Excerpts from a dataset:
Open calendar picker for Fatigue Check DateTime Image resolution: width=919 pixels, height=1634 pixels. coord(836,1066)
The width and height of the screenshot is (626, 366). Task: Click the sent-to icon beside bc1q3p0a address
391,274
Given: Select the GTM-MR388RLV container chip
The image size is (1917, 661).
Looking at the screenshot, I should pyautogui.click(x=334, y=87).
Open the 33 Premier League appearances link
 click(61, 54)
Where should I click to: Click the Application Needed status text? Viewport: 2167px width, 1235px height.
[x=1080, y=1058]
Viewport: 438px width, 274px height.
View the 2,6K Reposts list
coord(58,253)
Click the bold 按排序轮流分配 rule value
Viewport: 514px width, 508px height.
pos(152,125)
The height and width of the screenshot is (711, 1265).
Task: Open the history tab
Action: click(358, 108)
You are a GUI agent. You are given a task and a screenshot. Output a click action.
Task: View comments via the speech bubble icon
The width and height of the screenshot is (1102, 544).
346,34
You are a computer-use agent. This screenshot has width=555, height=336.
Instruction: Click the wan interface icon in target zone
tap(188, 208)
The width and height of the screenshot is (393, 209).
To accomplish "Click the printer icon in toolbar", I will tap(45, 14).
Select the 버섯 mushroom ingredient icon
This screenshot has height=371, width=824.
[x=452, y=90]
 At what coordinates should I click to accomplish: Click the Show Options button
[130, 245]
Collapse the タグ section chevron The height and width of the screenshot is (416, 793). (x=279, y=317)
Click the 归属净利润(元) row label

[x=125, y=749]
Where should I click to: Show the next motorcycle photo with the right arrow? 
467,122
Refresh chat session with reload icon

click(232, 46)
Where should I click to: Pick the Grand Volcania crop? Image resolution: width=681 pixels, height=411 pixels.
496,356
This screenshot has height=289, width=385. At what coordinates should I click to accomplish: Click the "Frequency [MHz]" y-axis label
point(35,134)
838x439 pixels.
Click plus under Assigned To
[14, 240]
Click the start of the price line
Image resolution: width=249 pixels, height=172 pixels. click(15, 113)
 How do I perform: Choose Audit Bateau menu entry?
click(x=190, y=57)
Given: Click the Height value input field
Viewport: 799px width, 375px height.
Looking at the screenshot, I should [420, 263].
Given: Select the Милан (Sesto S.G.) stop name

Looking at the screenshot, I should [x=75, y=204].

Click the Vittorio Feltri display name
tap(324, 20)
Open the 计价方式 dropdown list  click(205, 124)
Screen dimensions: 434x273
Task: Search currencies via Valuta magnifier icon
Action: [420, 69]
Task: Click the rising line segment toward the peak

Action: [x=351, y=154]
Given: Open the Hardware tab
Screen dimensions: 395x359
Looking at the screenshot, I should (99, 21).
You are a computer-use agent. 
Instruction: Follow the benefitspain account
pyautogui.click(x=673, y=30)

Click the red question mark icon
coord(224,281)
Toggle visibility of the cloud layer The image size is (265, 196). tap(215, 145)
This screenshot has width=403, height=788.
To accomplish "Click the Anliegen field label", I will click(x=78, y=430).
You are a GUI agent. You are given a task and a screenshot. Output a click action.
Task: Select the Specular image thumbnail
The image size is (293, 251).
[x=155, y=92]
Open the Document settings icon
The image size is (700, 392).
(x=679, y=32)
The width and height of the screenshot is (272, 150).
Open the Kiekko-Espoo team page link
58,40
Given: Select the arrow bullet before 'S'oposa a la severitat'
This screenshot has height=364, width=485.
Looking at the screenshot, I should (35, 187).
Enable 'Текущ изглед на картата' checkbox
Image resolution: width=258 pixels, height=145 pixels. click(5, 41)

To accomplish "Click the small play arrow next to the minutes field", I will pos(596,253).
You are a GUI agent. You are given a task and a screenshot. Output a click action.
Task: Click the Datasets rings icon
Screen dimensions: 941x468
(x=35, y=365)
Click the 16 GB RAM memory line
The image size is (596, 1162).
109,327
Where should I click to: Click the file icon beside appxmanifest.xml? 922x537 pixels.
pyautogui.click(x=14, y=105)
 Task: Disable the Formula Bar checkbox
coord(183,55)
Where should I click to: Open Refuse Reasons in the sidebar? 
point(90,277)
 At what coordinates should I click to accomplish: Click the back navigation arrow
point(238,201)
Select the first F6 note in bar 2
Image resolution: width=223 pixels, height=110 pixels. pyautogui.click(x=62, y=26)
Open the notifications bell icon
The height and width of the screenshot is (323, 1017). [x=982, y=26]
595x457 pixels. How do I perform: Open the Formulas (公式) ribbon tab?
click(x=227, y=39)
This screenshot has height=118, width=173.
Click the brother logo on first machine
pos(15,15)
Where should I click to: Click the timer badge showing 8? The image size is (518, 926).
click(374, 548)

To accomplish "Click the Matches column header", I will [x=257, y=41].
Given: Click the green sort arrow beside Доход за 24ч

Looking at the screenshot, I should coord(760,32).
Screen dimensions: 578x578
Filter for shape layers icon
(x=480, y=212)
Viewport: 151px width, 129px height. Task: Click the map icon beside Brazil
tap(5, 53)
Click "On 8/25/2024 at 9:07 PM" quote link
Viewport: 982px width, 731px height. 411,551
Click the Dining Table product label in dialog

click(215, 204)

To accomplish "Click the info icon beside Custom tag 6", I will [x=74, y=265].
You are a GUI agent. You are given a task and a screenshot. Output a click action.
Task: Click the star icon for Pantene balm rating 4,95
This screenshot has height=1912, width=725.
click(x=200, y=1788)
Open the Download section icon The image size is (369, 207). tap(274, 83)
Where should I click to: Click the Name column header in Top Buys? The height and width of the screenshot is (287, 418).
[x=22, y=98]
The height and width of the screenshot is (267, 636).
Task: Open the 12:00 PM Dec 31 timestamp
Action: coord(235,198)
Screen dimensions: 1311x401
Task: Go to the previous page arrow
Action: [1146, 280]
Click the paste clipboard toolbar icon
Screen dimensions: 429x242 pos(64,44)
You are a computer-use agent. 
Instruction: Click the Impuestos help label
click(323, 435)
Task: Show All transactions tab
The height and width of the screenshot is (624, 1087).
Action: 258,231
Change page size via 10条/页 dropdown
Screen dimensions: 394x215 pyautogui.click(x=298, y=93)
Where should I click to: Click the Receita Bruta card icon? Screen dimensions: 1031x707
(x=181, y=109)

Required work: Return every record above exactly, line by line.

Response for this exercise:
Open calendar picker for Fatigue Check DateTime Image resolution: width=919 pixels, height=1634 pixels. coord(836,1066)
The width and height of the screenshot is (626, 366). Task: Click the sent-to icon beside bc1q3p0a address
391,274
Given: Select the GTM-MR388RLV container chip
The image size is (1917, 661).
Looking at the screenshot, I should pyautogui.click(x=334, y=87).
Open the 33 Premier League appearances link
 click(61, 54)
Where should I click to: Click the Application Needed status text? Viewport: 2167px width, 1235px height.
[x=1080, y=1058]
Viewport: 438px width, 274px height.
View the 2,6K Reposts list
coord(58,253)
Click the bold 按排序轮流分配 rule value
Viewport: 514px width, 508px height.
pos(152,125)
The height and width of the screenshot is (711, 1265).
Task: Open the history tab
Action: click(358, 108)
You are a GUI agent. You are given a task and a screenshot. Output a click action.
Task: View comments via the speech bubble icon
The width and height of the screenshot is (1102, 544).
346,34
You are a computer-use agent. This screenshot has width=555, height=336.
Instruction: Click the wan interface icon in target zone
tap(188, 208)
The width and height of the screenshot is (393, 209).
To accomplish "Click the printer icon in toolbar", I will tap(45, 14).
Select the 버섯 mushroom ingredient icon
This screenshot has height=371, width=824.
[x=452, y=90]
 At what coordinates should I click to accomplish: Click the Show Options button
[130, 245]
Collapse the タグ section chevron The height and width of the screenshot is (416, 793). (x=279, y=317)
Click the 归属净利润(元) row label

[x=125, y=749]
Where should I click to: Show the next motorcycle photo with the right arrow? 
467,122
Refresh chat session with reload icon

click(232, 46)
Where should I click to: Pick the Grand Volcania crop? Image resolution: width=681 pixels, height=411 pixels.
496,356
This screenshot has height=289, width=385. At what coordinates should I click to accomplish: Click the "Frequency [MHz]" y-axis label
point(35,134)
838x439 pixels.
Click plus under Assigned To
[14, 240]
Click the start of the price line
Image resolution: width=249 pixels, height=172 pixels. click(15, 113)
 How do I perform: Choose Audit Bateau menu entry?
click(x=190, y=57)
Given: Click the Height value input field
Viewport: 799px width, 375px height.
Looking at the screenshot, I should [420, 263].
Given: Select the Милан (Sesto S.G.) stop name

Looking at the screenshot, I should [x=75, y=204].

Click the Vittorio Feltri display name
tap(324, 20)
Open the 计价方式 dropdown list  click(205, 124)
Screen dimensions: 434x273
Task: Search currencies via Valuta magnifier icon
Action: [420, 69]
Task: Click the rising line segment toward the peak

Action: [x=351, y=154]
Given: Open the Hardware tab
Screen dimensions: 395x359
Looking at the screenshot, I should (99, 21).
You are a computer-use agent. 
Instruction: Follow the benefitspain account
pyautogui.click(x=673, y=30)

Click the red question mark icon
coord(224,281)
Toggle visibility of the cloud layer The image size is (265, 196). tap(215, 145)
This screenshot has width=403, height=788.
To accomplish "Click the Anliegen field label", I will click(x=78, y=430).
You are a GUI agent. You are given a task and a screenshot. Output a click action.
Task: Select the Specular image thumbnail
The image size is (293, 251).
[x=155, y=92]
Open the Document settings icon
The image size is (700, 392).
(x=679, y=32)
The width and height of the screenshot is (272, 150).
Open the Kiekko-Espoo team page link
58,40
Given: Select the arrow bullet before 'S'oposa a la severitat'
This screenshot has height=364, width=485.
Looking at the screenshot, I should (35, 187).
Enable 'Текущ изглед на картата' checkbox
Image resolution: width=258 pixels, height=145 pixels. click(5, 41)

To accomplish "Click the small play arrow next to the minutes field", I will pos(596,253).
You are a GUI agent. You are given a task and a screenshot. Output a click action.
Task: Click the Datasets rings icon
Screen dimensions: 941x468
(x=35, y=365)
Click the 16 GB RAM memory line
The image size is (596, 1162).
109,327
Where should I click to: Click the file icon beside appxmanifest.xml? 922x537 pixels.
pyautogui.click(x=14, y=105)
 Task: Disable the Formula Bar checkbox
coord(183,55)
Where should I click to: Open Refuse Reasons in the sidebar? 
point(90,277)
 At what coordinates should I click to accomplish: Click the back navigation arrow
point(238,201)
Select the first F6 note in bar 2
Image resolution: width=223 pixels, height=110 pixels. pyautogui.click(x=62, y=26)
Open the notifications bell icon
The height and width of the screenshot is (323, 1017). [x=982, y=26]
595x457 pixels. How do I perform: Open the Formulas (公式) ribbon tab?
click(x=227, y=39)
This screenshot has height=118, width=173.
Click the brother logo on first machine
pos(15,15)
Where should I click to: Click the timer badge showing 8? The image size is (518, 926).
click(374, 548)

To accomplish "Click the Matches column header", I will [x=257, y=41].
Given: Click the green sort arrow beside Доход за 24ч

Looking at the screenshot, I should coord(760,32).
Screen dimensions: 578x578
Filter for shape layers icon
(x=480, y=212)
Viewport: 151px width, 129px height. Task: Click the map icon beside Brazil
tap(5, 53)
Click "On 8/25/2024 at 9:07 PM" quote link
Viewport: 982px width, 731px height. 411,551
Click the Dining Table product label in dialog

click(215, 204)

To accomplish "Click the info icon beside Custom tag 6", I will [x=74, y=265].
You are a GUI agent. You are given a task and a screenshot. Output a click action.
Task: Click the star icon for Pantene balm rating 4,95
This screenshot has height=1912, width=725.
click(x=200, y=1788)
Open the Download section icon The image size is (369, 207). tap(274, 83)
Where should I click to: Click the Name column header in Top Buys? The height and width of the screenshot is (287, 418).
[x=22, y=98]
The height and width of the screenshot is (267, 636).
Task: Open the 12:00 PM Dec 31 timestamp
Action: coord(235,198)
Screen dimensions: 1311x401
Task: Go to the previous page arrow
Action: [1146, 280]
Click the paste clipboard toolbar icon
Screen dimensions: 429x242 pos(64,44)
You are a computer-use agent. 
Instruction: Click the Impuestos help label
click(323, 435)
Task: Show All transactions tab
The height and width of the screenshot is (624, 1087).
Action: 258,231
Change page size via 10条/页 dropdown
Screen dimensions: 394x215 pyautogui.click(x=298, y=93)
Where should I click to: Click the Receita Bruta card icon? Screen dimensions: 1031x707
(x=181, y=109)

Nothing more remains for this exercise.